May 7, 2011 in City

Jim Kershner’s This day in history

By The Spokesman-Review
 

From our archives, 100 years ago

For two years, the H.S. Smith family in Spokane had been mourning their murdered son, Orville.

Orville had left home right after high school and lit out for Montana. Railroad authorities later found a mangled body on the railroad tracks near Missoula. Tramps had apparently killed the man and thrown his body on the tracks to cover up the murder. A letter addressed to Orville Smith was found on the body.

His brother went to Missoula and identified the body as Orville’s because of a scar over the right eye and a particular gold filling. The body was brought back to Spokane and buried after a memorial service. The family slowly adjusted to his loss.

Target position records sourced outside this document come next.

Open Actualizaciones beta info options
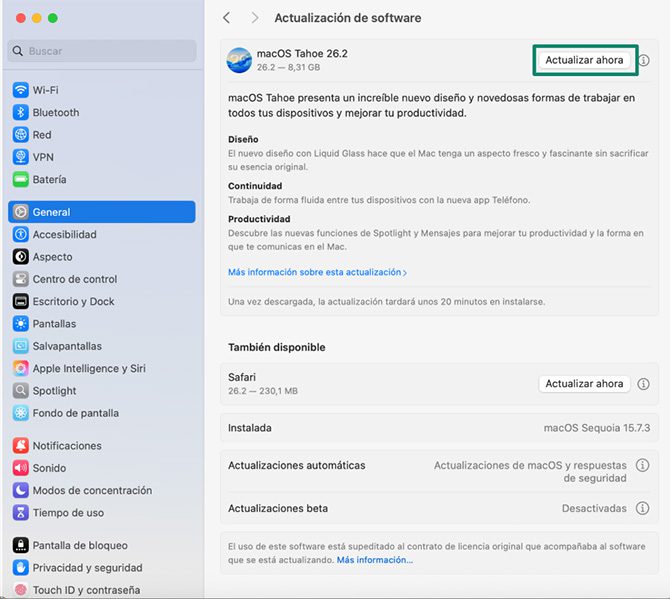670x599 pixels. point(644,508)
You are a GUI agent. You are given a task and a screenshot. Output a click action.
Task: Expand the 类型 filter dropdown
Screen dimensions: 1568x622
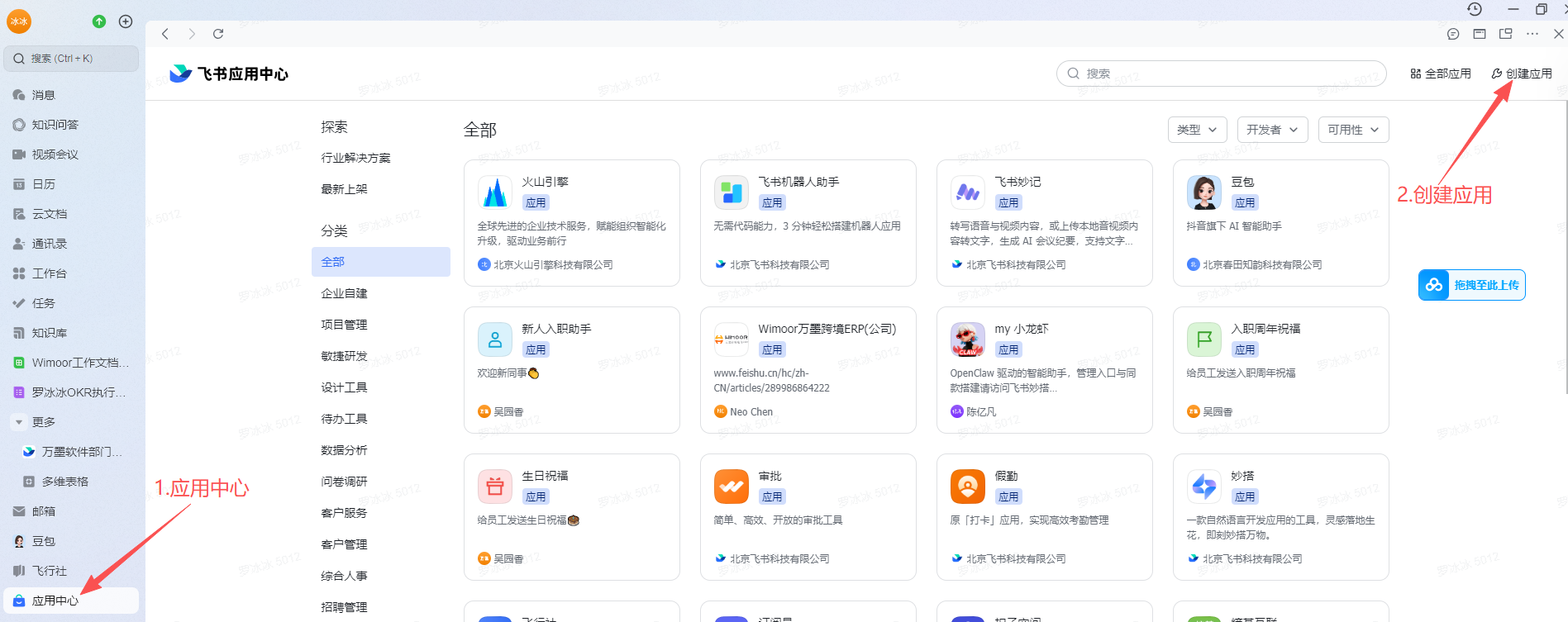1197,130
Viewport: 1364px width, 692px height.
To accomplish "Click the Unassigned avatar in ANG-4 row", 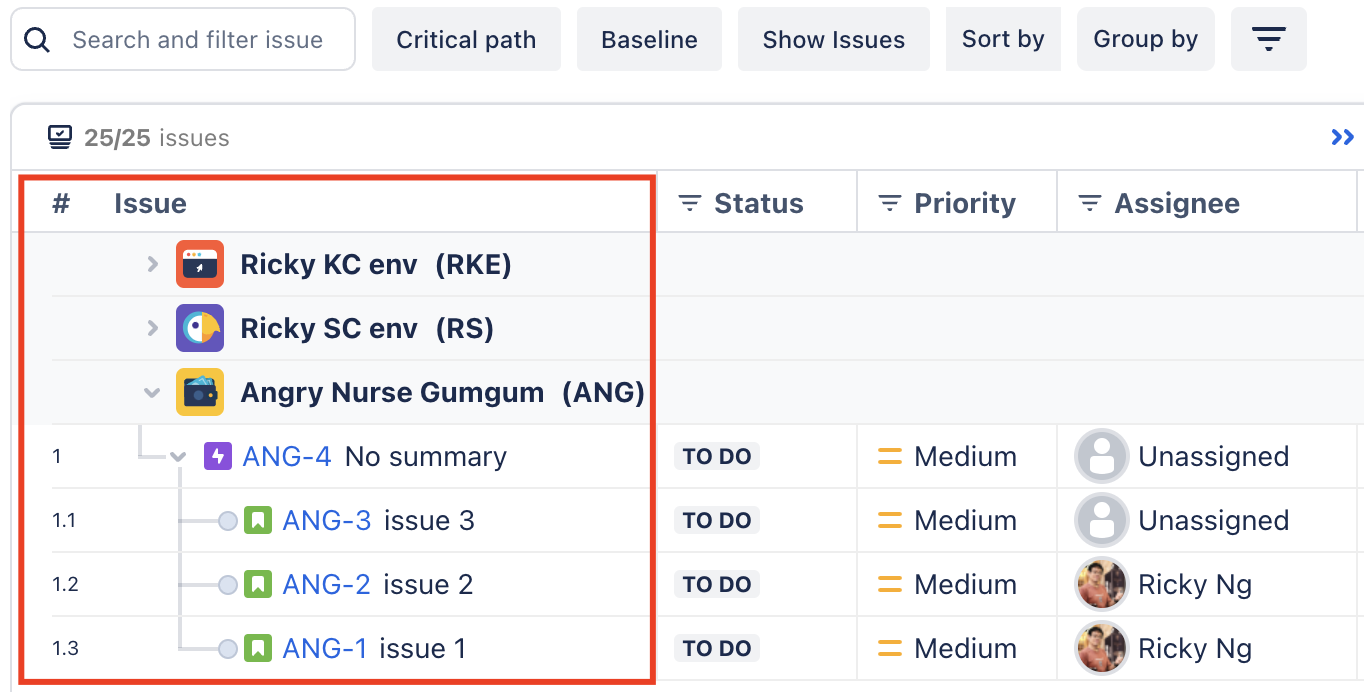I will [x=1101, y=457].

And then, a letter arrived from Lethbridge, Canada. It was signed, eerily, by Orville.

And then came another letter. The letters spoke of things only Orville would know. He also said he was coming back to Spokane. The family didn’t know what to think – and then Orville himself showed up at the door.

He must have been a bit surprised at how fervently they greeted him. His happy mother then spilled the entire tale. She said he was “strangely affected” by the news. He assured them that he was alive and real, and that he had been nowhere near Missoula at the time he was supposedly murdered.

And nobody had any idea who was in Orville Smith’s grave at the Greenwood Cemetery.